Bilim, Sanayi ve Teknoloji Bakanı Faruk Özlü
Bilim, Sanayi ve Teknoloji Bakanı Faruk Özlü de, 204 ürünün coğrafi işaret tescili aldığını, 302 ürünün başvurusunun inceleme aşamasında olduğunu belirterek, “Bu sayılar yeterli değil. Yaptırdığımız bir araştırma, 2 bin 500 civarında ürünün coğrafi işaret tescili alabilecek bir potansiyel taşıdığını ortaya koyuyor. Bu konudaki farkındalık arttıkça, tescilli ürün rakamların da artacağına inanıyorum.” dedi.
Özlü, yaptığı konuşmada, coğrafi işaret korumasının sadece kültürel ve yerel değerlerin korunmasından ibaretmiş gibi algılandığını ancak konunun ekonomik boyutunun ciddi değer taşıdığını söyledi.
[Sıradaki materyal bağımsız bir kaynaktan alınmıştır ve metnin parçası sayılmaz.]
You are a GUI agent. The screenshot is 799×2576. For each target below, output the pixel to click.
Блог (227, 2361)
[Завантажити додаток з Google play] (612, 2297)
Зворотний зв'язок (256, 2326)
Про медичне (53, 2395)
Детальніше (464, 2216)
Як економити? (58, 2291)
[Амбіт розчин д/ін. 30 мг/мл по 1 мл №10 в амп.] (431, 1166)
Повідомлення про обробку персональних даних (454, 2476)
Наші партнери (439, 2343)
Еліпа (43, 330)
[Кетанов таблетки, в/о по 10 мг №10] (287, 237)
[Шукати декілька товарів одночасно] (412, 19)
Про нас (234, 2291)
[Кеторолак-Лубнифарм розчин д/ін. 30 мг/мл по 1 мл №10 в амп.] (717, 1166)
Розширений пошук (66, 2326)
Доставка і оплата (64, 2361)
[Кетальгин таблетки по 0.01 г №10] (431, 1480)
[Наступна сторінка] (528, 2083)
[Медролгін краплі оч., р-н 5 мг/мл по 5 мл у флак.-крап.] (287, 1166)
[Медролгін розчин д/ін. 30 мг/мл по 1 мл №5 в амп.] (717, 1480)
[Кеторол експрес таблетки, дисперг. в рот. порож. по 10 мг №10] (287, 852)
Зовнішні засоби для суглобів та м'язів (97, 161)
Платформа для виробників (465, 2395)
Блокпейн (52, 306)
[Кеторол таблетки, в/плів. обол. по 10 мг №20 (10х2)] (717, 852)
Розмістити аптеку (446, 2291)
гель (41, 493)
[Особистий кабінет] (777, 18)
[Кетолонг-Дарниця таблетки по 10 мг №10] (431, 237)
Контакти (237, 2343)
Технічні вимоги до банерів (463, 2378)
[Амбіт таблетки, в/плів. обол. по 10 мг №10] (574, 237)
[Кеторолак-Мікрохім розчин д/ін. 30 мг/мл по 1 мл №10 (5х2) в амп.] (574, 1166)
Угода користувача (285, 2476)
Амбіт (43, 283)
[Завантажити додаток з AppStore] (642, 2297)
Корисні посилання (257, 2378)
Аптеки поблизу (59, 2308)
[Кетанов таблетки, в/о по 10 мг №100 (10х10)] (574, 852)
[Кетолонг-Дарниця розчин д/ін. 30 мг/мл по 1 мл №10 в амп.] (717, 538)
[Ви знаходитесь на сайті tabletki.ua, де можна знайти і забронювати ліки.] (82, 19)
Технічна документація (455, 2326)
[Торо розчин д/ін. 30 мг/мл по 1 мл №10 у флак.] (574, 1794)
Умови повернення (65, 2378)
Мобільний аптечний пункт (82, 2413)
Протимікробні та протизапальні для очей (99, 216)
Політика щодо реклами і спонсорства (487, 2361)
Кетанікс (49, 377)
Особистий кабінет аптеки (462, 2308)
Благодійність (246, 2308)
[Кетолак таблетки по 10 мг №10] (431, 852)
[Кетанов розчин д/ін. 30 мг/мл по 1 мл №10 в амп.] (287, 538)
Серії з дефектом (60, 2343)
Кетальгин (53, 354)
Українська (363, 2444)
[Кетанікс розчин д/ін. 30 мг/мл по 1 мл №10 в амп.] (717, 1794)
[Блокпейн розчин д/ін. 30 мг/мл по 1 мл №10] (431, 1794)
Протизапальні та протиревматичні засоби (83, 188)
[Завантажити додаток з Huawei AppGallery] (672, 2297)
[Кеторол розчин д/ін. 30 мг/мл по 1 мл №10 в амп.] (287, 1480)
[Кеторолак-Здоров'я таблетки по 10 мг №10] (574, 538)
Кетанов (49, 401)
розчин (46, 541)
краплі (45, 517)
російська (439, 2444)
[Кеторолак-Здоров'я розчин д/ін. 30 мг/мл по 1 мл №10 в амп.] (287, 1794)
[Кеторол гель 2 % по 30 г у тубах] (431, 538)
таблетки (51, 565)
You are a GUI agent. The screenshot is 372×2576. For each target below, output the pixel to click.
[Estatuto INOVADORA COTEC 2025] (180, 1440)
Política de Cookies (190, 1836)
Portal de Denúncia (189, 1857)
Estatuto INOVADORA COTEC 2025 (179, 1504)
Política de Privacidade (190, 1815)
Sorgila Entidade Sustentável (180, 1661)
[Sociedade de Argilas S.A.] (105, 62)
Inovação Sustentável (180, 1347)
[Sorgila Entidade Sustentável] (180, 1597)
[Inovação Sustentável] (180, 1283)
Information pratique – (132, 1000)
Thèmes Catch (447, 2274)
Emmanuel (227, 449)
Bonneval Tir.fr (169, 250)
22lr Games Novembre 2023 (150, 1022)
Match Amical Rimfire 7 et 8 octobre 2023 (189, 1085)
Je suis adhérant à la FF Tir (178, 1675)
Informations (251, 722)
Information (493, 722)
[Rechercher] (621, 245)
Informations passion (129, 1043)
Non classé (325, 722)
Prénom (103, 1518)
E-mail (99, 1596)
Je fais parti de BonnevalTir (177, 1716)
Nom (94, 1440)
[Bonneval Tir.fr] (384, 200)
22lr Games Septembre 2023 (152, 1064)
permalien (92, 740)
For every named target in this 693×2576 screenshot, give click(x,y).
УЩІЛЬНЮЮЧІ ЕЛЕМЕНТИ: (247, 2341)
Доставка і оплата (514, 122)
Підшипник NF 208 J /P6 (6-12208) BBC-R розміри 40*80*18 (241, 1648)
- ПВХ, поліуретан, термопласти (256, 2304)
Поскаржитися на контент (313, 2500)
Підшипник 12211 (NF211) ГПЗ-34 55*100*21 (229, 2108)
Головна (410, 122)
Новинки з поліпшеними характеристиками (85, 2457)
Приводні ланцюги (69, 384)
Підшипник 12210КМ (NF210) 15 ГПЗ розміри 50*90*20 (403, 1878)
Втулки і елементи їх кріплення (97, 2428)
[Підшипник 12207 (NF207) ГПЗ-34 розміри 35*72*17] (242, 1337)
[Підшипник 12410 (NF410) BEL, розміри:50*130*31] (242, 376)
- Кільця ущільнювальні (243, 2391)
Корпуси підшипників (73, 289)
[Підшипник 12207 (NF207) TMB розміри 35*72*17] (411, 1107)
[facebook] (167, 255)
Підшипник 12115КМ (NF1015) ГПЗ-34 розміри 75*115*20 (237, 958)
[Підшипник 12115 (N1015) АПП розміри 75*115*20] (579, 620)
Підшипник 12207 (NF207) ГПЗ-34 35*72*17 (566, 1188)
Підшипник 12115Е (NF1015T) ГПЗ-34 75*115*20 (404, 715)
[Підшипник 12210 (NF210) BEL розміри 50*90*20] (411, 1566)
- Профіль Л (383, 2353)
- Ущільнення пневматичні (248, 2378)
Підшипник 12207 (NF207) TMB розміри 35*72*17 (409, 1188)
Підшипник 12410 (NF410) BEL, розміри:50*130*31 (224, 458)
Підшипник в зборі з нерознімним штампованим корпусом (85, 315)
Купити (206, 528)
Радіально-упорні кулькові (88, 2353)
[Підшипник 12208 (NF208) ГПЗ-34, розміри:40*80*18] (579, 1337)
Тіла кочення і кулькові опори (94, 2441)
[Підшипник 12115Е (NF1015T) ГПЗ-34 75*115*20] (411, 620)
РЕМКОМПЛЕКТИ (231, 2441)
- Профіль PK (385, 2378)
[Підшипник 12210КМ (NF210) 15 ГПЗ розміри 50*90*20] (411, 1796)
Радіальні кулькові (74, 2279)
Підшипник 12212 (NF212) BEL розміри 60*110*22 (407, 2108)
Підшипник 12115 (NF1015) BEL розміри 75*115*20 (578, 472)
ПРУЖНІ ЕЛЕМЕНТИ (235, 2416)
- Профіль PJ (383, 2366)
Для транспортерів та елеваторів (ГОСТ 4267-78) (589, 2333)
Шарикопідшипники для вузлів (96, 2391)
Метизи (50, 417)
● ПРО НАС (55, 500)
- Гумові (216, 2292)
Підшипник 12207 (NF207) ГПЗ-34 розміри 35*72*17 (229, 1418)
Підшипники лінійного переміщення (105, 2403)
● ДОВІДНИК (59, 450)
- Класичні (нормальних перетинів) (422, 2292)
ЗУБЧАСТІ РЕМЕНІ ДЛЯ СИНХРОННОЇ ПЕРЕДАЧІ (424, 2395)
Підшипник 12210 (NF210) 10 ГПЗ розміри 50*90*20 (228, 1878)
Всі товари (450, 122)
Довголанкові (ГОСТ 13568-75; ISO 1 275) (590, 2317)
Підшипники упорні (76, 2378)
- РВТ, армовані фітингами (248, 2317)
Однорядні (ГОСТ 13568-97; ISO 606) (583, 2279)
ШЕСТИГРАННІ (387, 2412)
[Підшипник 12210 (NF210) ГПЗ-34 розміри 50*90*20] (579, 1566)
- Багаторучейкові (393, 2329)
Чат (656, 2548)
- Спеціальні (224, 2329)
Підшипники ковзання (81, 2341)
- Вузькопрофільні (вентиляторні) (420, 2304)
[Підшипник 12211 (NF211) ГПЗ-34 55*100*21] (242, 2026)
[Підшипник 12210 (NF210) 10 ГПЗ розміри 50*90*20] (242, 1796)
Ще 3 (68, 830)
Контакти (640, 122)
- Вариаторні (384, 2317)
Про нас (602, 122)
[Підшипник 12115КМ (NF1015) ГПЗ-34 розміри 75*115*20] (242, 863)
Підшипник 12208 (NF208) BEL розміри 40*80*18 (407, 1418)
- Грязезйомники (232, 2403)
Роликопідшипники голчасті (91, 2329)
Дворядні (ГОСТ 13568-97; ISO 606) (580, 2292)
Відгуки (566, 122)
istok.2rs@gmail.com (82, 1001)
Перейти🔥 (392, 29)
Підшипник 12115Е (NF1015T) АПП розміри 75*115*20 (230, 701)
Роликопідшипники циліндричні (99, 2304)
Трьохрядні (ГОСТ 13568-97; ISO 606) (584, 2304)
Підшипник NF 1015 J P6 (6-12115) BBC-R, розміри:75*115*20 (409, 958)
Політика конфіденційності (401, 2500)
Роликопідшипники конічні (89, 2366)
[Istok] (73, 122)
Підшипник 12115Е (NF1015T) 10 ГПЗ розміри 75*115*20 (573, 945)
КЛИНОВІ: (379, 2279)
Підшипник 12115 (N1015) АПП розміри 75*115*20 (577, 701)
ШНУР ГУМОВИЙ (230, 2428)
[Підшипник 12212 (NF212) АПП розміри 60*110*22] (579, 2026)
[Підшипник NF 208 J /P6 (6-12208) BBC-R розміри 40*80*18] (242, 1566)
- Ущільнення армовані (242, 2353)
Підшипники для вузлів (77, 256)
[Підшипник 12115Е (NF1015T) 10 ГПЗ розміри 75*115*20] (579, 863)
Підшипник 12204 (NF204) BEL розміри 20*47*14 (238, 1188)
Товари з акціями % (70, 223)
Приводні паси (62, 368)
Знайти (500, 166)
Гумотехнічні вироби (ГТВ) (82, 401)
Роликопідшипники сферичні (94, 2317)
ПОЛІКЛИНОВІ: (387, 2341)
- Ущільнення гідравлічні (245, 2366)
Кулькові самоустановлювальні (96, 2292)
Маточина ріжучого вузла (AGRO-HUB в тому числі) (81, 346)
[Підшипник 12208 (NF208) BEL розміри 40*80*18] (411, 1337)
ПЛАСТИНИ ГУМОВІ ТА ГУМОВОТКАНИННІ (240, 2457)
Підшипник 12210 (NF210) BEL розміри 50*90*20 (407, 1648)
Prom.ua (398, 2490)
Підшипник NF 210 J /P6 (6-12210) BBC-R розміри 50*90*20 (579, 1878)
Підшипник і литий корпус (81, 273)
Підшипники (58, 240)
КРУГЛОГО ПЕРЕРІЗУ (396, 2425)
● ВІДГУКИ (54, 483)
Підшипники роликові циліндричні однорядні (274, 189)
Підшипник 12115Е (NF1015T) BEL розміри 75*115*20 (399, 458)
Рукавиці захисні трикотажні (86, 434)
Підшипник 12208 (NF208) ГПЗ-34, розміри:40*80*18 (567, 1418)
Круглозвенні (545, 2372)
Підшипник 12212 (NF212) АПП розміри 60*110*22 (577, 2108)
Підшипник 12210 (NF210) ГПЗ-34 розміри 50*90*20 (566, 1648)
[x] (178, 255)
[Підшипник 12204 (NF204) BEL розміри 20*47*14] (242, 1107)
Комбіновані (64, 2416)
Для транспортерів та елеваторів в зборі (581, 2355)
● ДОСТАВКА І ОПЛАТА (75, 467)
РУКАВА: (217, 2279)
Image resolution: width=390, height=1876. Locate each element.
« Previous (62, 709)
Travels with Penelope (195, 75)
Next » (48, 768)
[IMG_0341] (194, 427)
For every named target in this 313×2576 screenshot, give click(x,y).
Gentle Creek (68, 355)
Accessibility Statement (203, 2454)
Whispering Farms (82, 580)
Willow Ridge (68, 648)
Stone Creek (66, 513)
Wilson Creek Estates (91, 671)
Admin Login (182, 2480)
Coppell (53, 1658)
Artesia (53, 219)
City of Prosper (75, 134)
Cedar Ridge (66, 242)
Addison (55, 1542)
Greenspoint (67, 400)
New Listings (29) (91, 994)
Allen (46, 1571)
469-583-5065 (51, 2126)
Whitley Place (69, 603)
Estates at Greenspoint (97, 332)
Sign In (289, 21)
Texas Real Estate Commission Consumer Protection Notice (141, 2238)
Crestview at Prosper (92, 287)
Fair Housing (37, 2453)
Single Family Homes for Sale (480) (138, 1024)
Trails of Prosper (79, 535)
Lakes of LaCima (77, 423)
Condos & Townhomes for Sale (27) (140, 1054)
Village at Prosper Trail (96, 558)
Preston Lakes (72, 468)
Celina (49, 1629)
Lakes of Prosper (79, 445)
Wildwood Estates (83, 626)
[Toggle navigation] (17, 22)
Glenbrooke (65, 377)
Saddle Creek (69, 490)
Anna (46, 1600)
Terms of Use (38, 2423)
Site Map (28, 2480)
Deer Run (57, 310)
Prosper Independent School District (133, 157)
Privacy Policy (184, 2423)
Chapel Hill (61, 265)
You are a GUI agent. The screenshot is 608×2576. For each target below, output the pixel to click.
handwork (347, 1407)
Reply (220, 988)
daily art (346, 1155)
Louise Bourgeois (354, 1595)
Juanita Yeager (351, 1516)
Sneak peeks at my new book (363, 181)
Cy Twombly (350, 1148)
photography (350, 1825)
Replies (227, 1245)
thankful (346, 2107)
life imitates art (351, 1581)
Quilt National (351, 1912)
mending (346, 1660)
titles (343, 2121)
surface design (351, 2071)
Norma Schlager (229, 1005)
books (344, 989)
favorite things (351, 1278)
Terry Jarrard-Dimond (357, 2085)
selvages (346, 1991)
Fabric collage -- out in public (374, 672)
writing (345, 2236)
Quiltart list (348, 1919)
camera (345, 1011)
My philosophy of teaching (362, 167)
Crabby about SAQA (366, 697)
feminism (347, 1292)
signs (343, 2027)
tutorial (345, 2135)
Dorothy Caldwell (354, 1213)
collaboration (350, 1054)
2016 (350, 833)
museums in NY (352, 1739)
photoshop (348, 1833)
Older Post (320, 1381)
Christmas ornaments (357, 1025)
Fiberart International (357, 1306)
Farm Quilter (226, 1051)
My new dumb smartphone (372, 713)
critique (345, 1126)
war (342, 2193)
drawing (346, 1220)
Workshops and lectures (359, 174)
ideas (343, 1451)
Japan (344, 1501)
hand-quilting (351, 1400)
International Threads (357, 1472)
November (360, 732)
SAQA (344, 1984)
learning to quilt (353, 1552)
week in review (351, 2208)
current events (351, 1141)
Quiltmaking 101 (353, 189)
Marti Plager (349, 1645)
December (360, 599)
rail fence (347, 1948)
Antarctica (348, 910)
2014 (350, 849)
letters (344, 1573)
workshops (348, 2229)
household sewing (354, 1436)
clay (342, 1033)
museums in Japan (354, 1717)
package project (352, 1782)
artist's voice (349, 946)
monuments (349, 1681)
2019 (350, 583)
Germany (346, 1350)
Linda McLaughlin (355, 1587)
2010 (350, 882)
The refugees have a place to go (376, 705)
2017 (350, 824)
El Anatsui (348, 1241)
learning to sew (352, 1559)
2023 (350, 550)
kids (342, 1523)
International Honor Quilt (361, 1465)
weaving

Özlü, ekonomik ve rasyonel açıdan şehirleri geliştirmek, bölgesel kalkınmayı hızlandırmak açısından da bu konuyu önemsediklerini vurgulayarak, coğrafi işarete sahip ürünlerin, pazarlara daha yüksek fiyatlarla girebildiğine işaret etti.
Özlü, bazı ülkelerin coğrafi işaretli ürünlerden ciddi oranda gelir elde ettiğine dikkati çekerek, Fransa’nın gıda endüstrisinde yaptığı ihracatın yaklaşık yüzde 30’unun coğrafi işaret tescili olan ürünlerden oluştuğunu aktardı.
ATO Başkanı Gürsel Baran
ATO Başkanı Gürsel Baran ise kırsal kalkınmaya büyük katkıda bulunacağına ve ekonomiye ivme kazandıracağına inandığı zirve boyunca coğrafi işaret konusunun tüm yönleriyle ele alınacağını söyledi.
Küresel ölçekte coğrafi işaretli ürün pazarının 200 milyar dolarlık büyüklüğe ulaştığını dile getiren Baran, Avrupa Birliği ülkeleri için söz konusu pazarın yaklaşık 55 milyar avro olduğunu kaydetti.